In Reply to: Re: On Being Jealous Of Our Way Of Life posted by Julia from dhcp100030.res-hall.northwestern.edu (199.74.100.30) on Wednesday, February 27, 2002 at 2:43AM :

: Jeff,
: I admit, I should not have used a word like 'model' to describe what you said as people picking and choosing who they decide to help. It IS natural, as you say, and this description of a 'natural' event is not necessarily a 'model' event.

++ I'll respond in parts.

: I understand that people tend to help each other out first; I see that people collect funds and support their own before they serve the interests of others. I do also understand that there are ramifications for such behavior especially if people, communities, cities, states and federal governments adopt this kind of thinking into their policymaking. I think we see it all the time. Israel gets billion dollar gifts from the U.S. and people in Iraq don't. China's human rights abuses and grievances are progressively looked past as eager capitalists want to subsume China into the world trade regime....but countries with similar, if not worse, human rights records are left to the side.

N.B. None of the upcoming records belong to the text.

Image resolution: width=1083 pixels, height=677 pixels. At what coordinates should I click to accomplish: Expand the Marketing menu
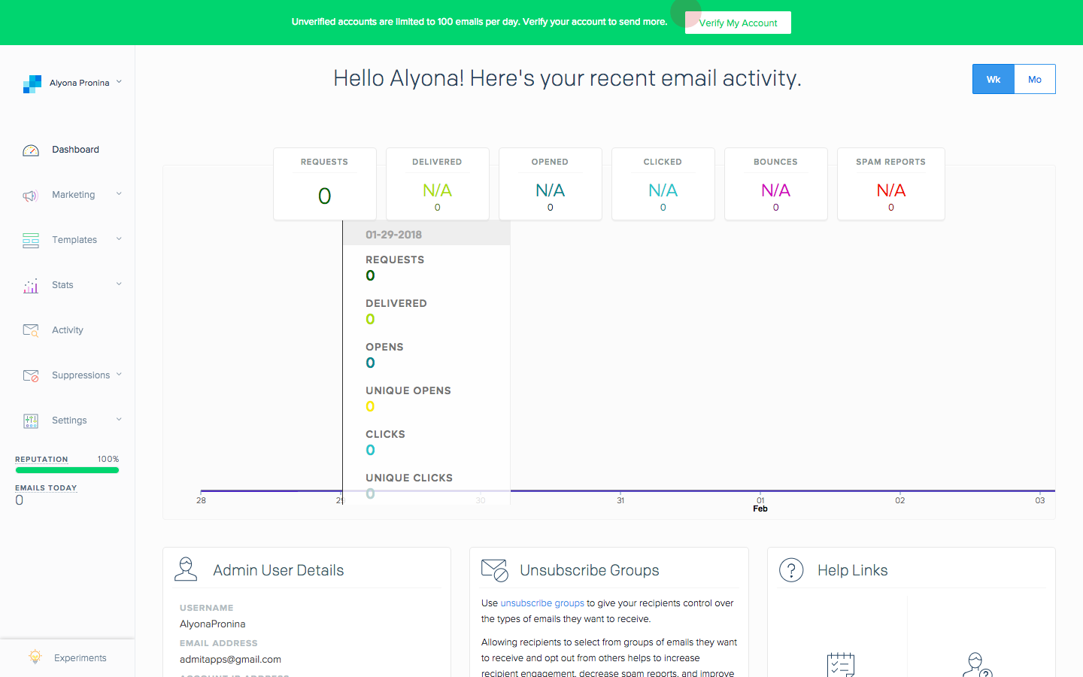[x=119, y=194]
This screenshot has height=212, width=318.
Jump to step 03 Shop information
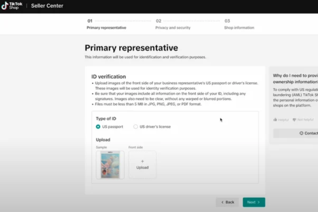click(x=239, y=24)
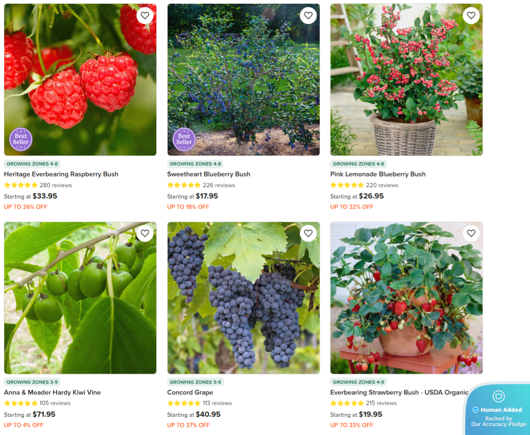Click the checkmark icon beside Human Added
The image size is (530, 435).
[x=476, y=410]
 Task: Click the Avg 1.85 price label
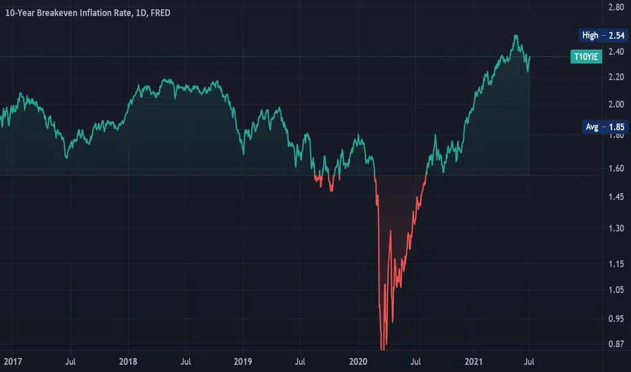[x=605, y=126]
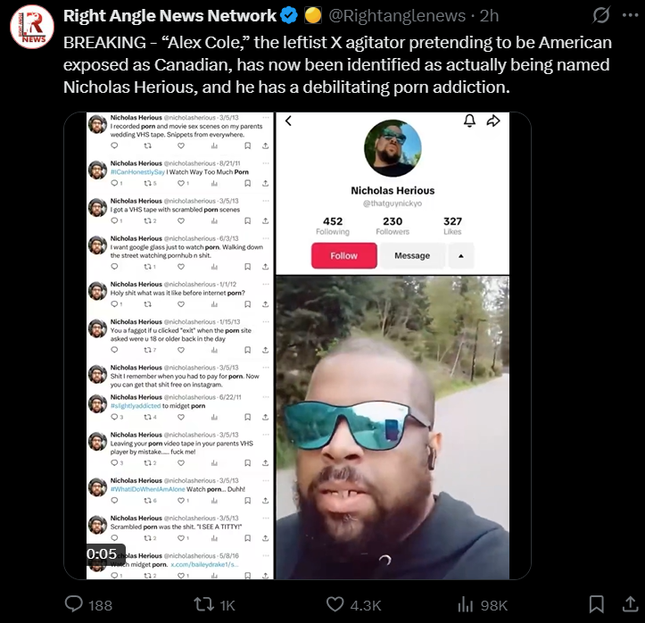This screenshot has height=623, width=645.
Task: Click the Right Angle News Network name
Action: (170, 16)
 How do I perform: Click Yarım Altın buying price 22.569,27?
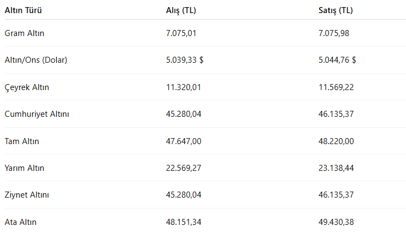(184, 168)
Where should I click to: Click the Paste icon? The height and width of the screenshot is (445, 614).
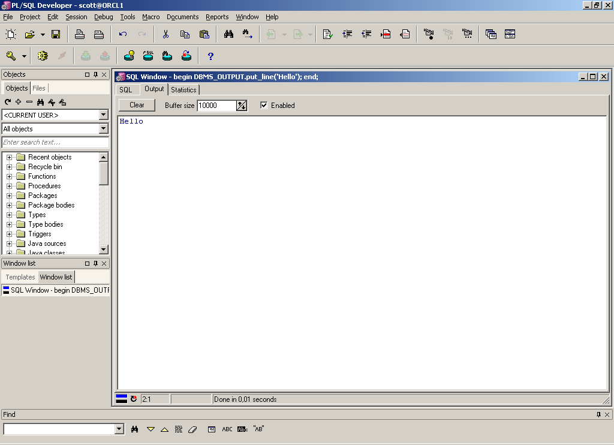(x=204, y=34)
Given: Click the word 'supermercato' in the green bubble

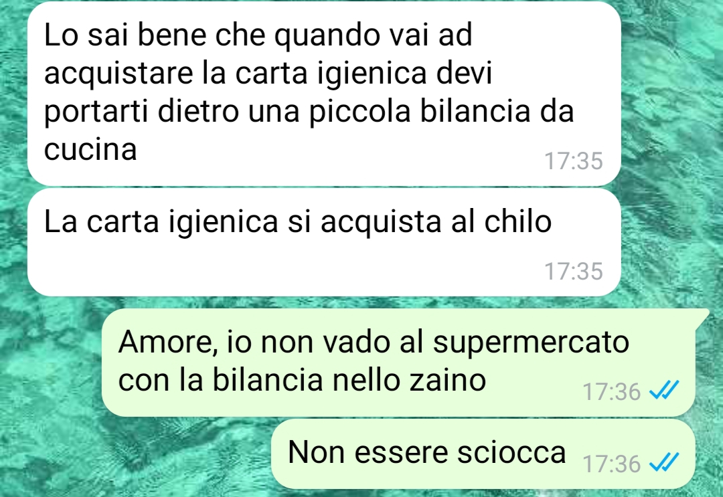Looking at the screenshot, I should (531, 343).
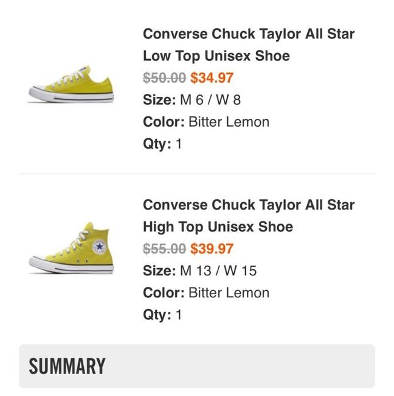
Task: Click the crossed-out $55.00 original price
Action: (164, 249)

+++ Let's go through these one by one. First, Israel gets support for 2 main reasons: 1) Israeli lobbyists have the most clout of any "mid-east foreign-policy" lobbying group in the country. Of all the lobbys, I would say that for domestic policy, and foreign policy in general, big business wins. Even the oil lobby has some clout with middle eastern affairs in General, but the Israelis get billions in aid because of hard-working Jews in this country that write letters and send faxes and pressure the congressmen and representatives that represent them to support Israel.

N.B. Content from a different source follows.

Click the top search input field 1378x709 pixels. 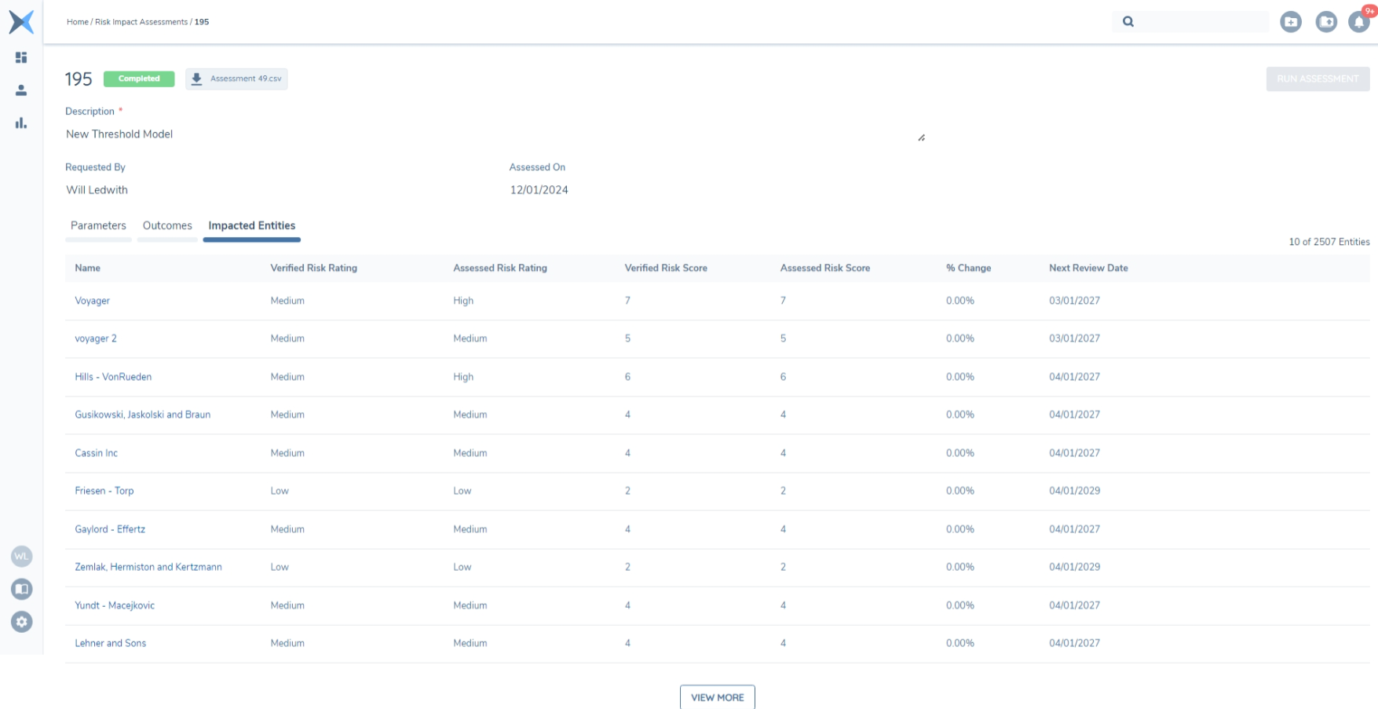1201,22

The ARmenians get around 90 million a year in aid to Armenia. That's because of their lobby.

You might be mistaking the United States foreign policy decisions as "advancing the interests of the US", but in reality the foreign policy of this country,... MOST policy in this country is in the interests of the whim of the population at that moment in time, and since the population is generally detached from the political process, those small ethnic groups with lobbys win hands down every time.

+++ As far as China goes, that's big business all the way as well. The AMerican populace doesn't agree, I would gather, with most American policy. Well, they might, but only because they are brainwashed by the media.

: I don't think that people helping their own is in itself a bad thing, but I do think it comes with ramifications that people on this forum, including myself, contest all the time. In essence, we are not protesting the starving children of this world, we are prostesting the starving children of Iraq, who share some cultural, ethnic or geographic tie to us. We are asking people who are not from our culture, heritage or geographic origin to make decisions that they deem outside their interests.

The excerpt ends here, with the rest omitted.